Any help is greatly appreciated!

 

[galactus]

#2. An alternative method could be trig sub.

$\displaystyle \int\frac{x}{(1-x^{2})^{2}}dx$

Let $\displaystyle x=sin(t), \;\ dx=cos(t)dt$

Make the subs and we get:

$\displaystyle \int\frac{sin(t)}{cos^{5}(t)}dt$

Now, let $\displaystyle u=cos(t), \;\ du=-sin(t)dt$

$\displaystyle -\int\frac{1}{u^{5}}du$

 

[chrisr]

They all lend themselves to trigsubs!

1.

\(\displaystyle \int{5x(1-x^2)^{\frac{1}{3}}dx\)

$\displaystyle Right-angled\ triangle,\ perpendicular\ sides\ \sqrt{1-x^2}\ and\ x,$

$\displaystyle hypotenuse=1,\ \theta\ either\ of\ the\ two\ acute\ angles.$

$\displaystyle Sin\theta\ or\ Cos\alpha=x,\ choose\ Sin\theta=x.$

$\displaystyle \frac{dx}{d\theta}=Cos\theta,\ dx=Cos\theta d\theta$

$\displaystyle 1-x^2=1-Sin^{2}\theta=Cos^{2}\theta$

\(\displaystyle 5\int[Cos^{2}\theta]^{\frac{1}{3}}Cos\theta Sin\theta d\theta=5\int{Cos^{\frac{5}{3}}\theta Sin\theta d\theta\)

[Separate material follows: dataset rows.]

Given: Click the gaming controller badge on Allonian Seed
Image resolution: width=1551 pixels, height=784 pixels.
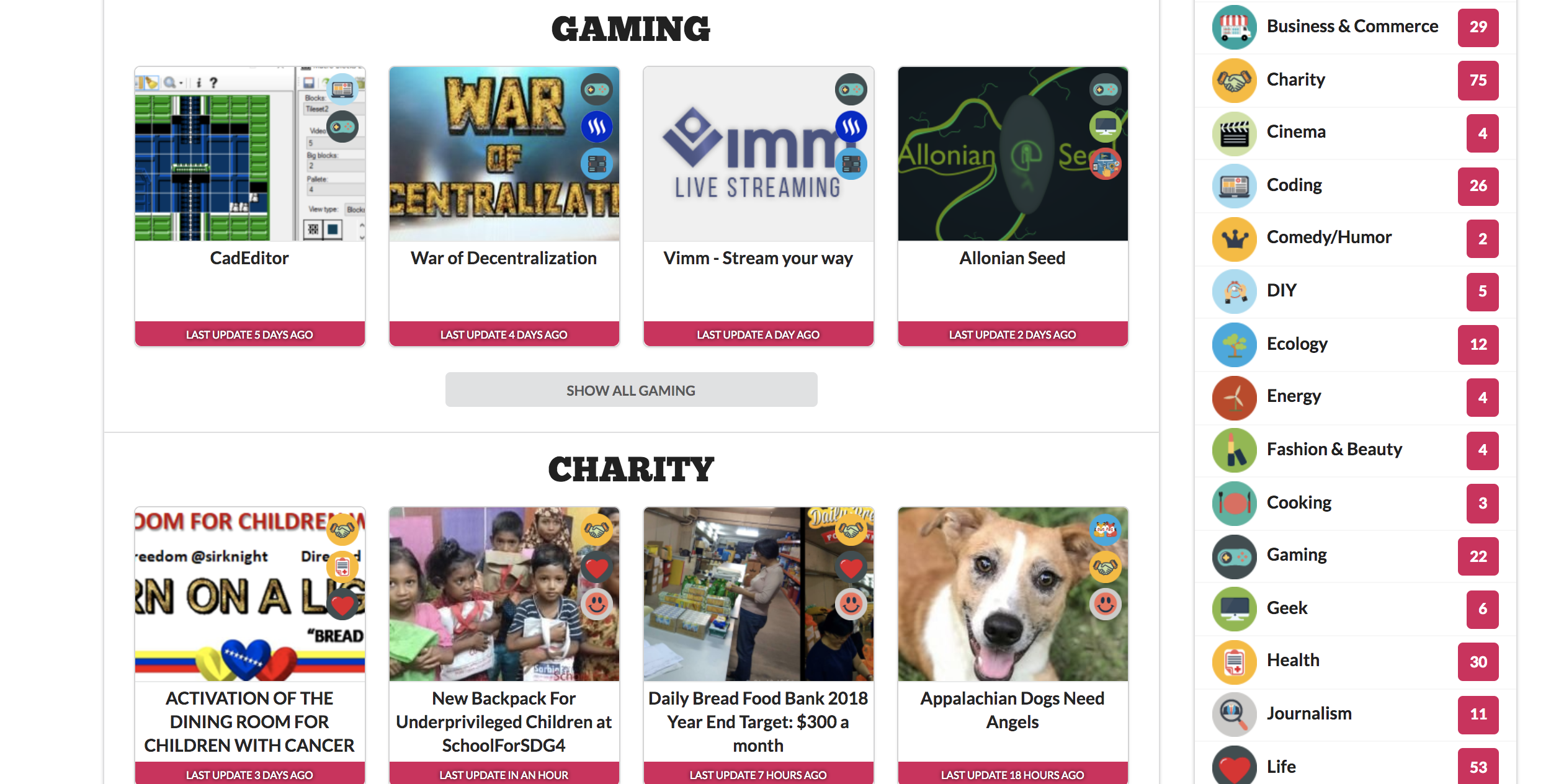Looking at the screenshot, I should pyautogui.click(x=1105, y=89).
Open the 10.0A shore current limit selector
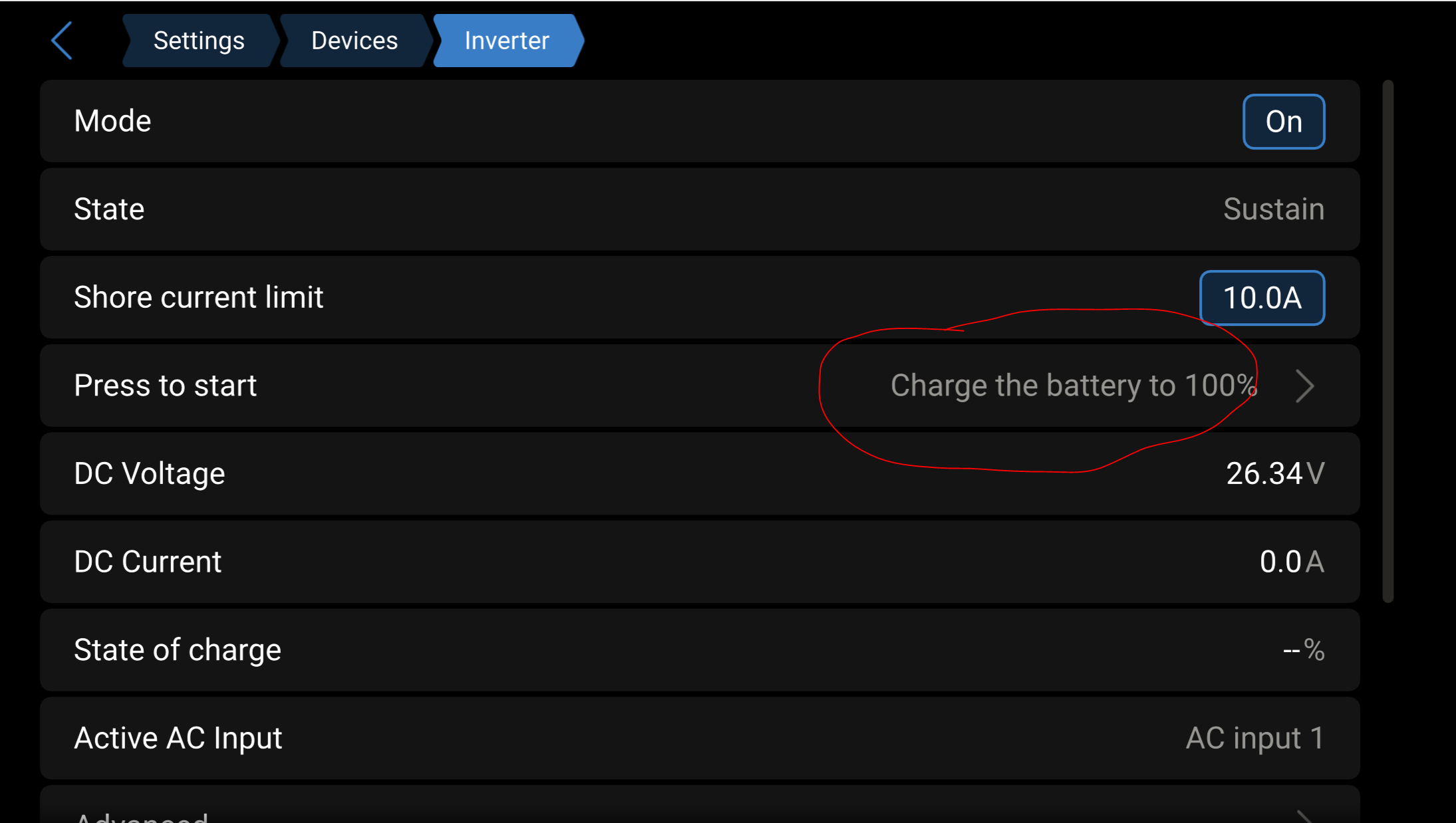Viewport: 1456px width, 823px height. pos(1262,298)
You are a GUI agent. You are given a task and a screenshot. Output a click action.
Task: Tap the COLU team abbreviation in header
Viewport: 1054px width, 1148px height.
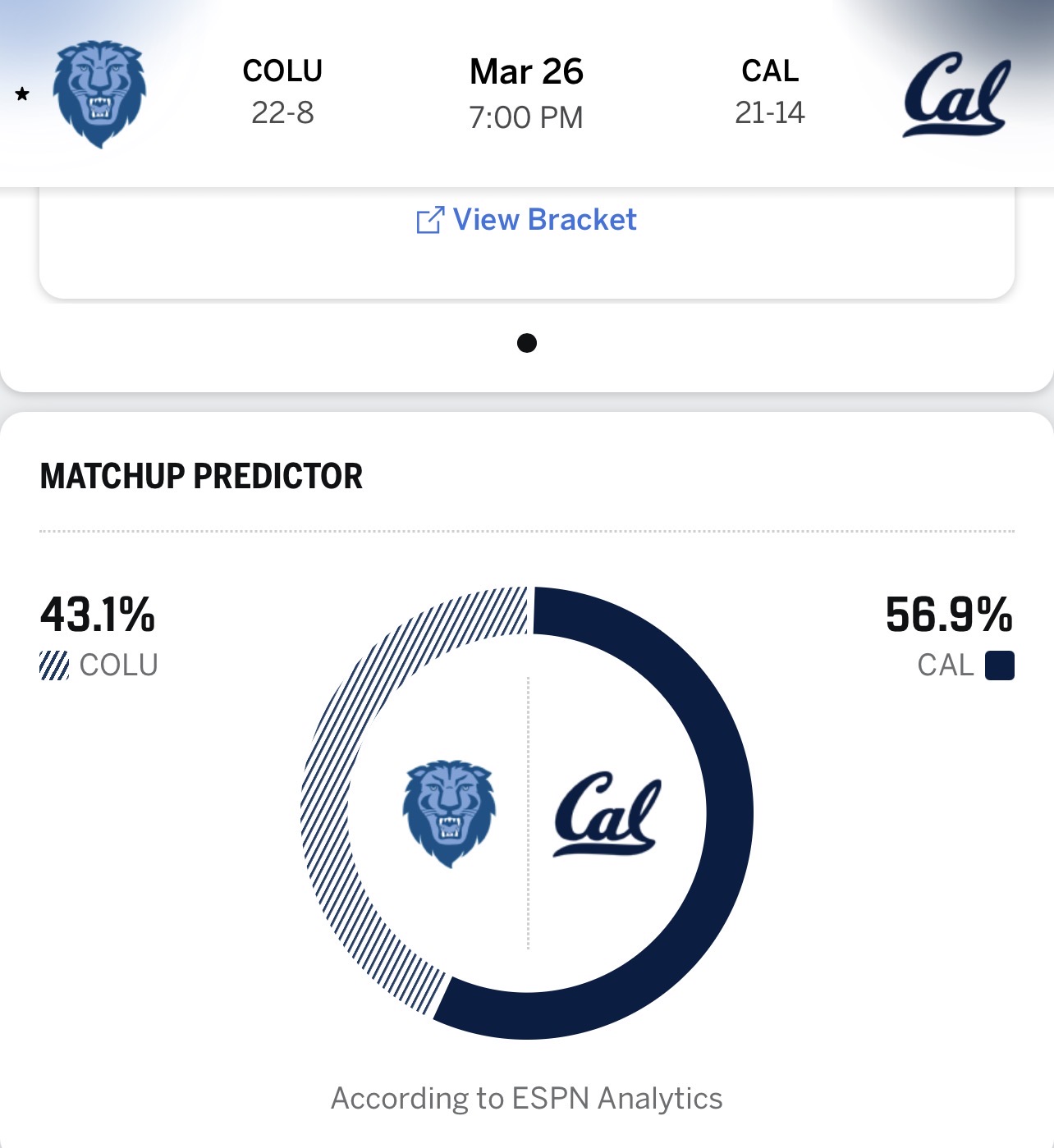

$\displaystyle Substitute\ Cos\theta=u,\ \frac{du}{d\theta}=-Sin\theta,\ -du=Sin\theta d\theta$

\(\displaystyle -5\int{u^{\frac{5}{3}}du=-5\frac{u^{\frac{8}{3}}}{\frac{8}{3}}+C=-5\frac{Cos^{\frac{8}{3}}\theta}{\frac{8}{3}}+C\)

$\displaystyle =-\frac{15}{8}(\sqrt{1-x^2})^{\frac{8}{3}}+C=-\frac{15}{8}(1-x^2)^{\frac{1}{2}\frac{8}{3}}+C=-\frac{15}{8}(1-x^2)^{\frac{4}{3}}+C$


Using basic substitutions,

\(\displaystyle \int{5x(1-x^2)^{\frac{1}{3}}dx\)

$\displaystyle u=1-x^2,\ \frac{du}{dx}=-2x,\ -\frac{5}{2}du=5xdx$

\(\displaystyle -\frac{5}{2}\int{u^{\frac{1}{3}}du=-\frac{5}{2}\frac{u^{\frac{4}{3}}}{\frac{4}{3}}+C=-\frac{15}{8}(1-x^2)^{\frac{4}{3}}+C\)


3.

\(\displaystyle \int{(1+\frac{1}{t})^{3}(\frac{1}{t^2})dt\)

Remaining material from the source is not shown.